== Reading passage ==
Differentiate between current U.S. default copyright laws and voluntary open licensing options


 

Copyright Basics Overview

What is copyright?  This Wikipedia article covers the basics and provides a comprehensive overview.  After reading the Copyright article from Wikipedia, view these videos on the history & meaning of copyright:

 

 

 

Open Licenses – What do they do?

Because of the automatic nature and severe limitations for sharing in traditional U.S. Copyright, various legal and voluntary licensing mechanisms were developed to enable content creators to share their work more easily.  There are many different types of open licenses, but first let’s look at what it means to be “Open” and why this is an important tool for educators.

Why Openness in Education?

Read  “Why Openness in Education” by two leaders in the Openness community – David Wiley and Cable Green. Note that since the publication of the article David Wiley has expanded his “4 Rs” to “5 Rs”.

The 5Rs of Openness

Retain – the right to make, own, and control copies of the content

Reuse – the right to use the content in a wide range of ways (e.g., in a class, in a study group, on a website, in a video)

Revise – the right to adapt, adjust, modify, or alter the content itself (e.g., translate the content into another language)

== Exercise objective ==
In the text on copyright and open licensing, who wrote "Why Openness in Education"?

== Dataset excerpt ==

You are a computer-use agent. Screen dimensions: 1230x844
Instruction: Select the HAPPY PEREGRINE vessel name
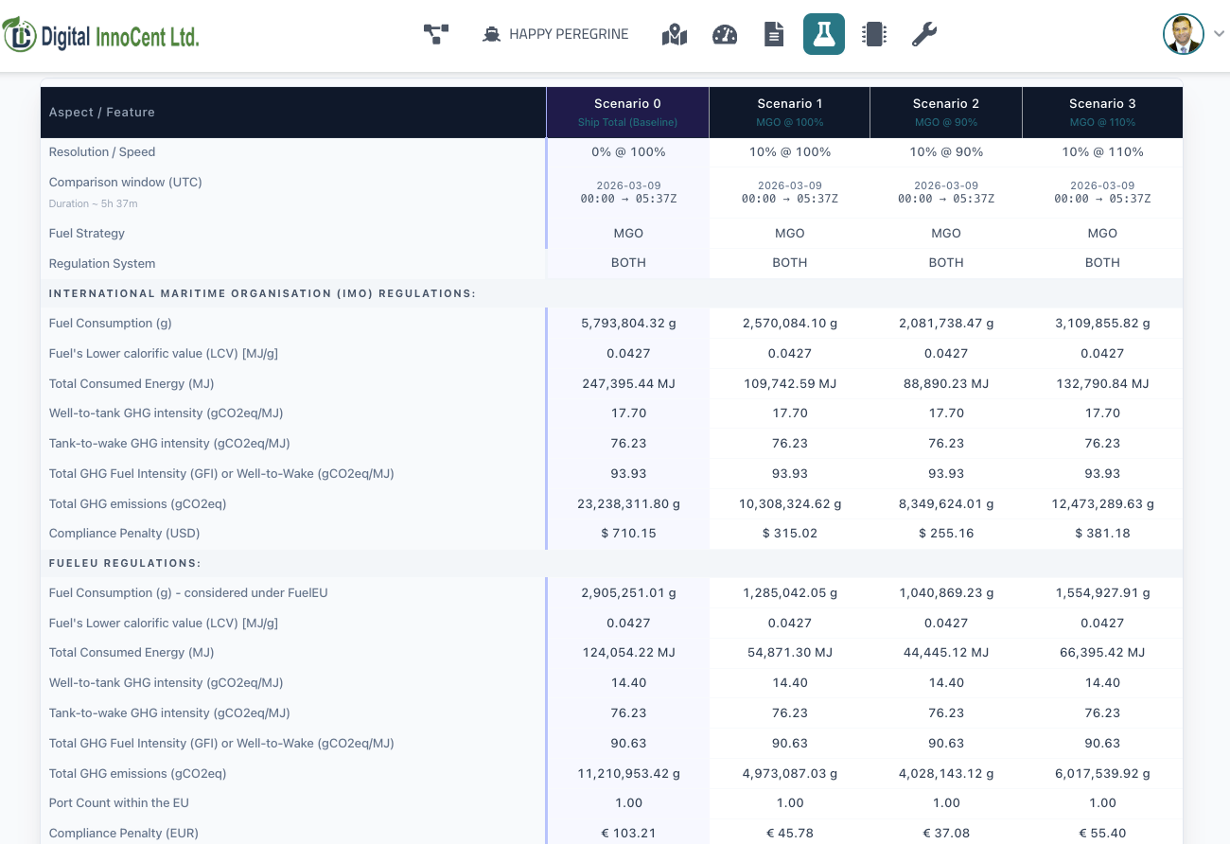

== Full output ==
David Wiley and Cable Green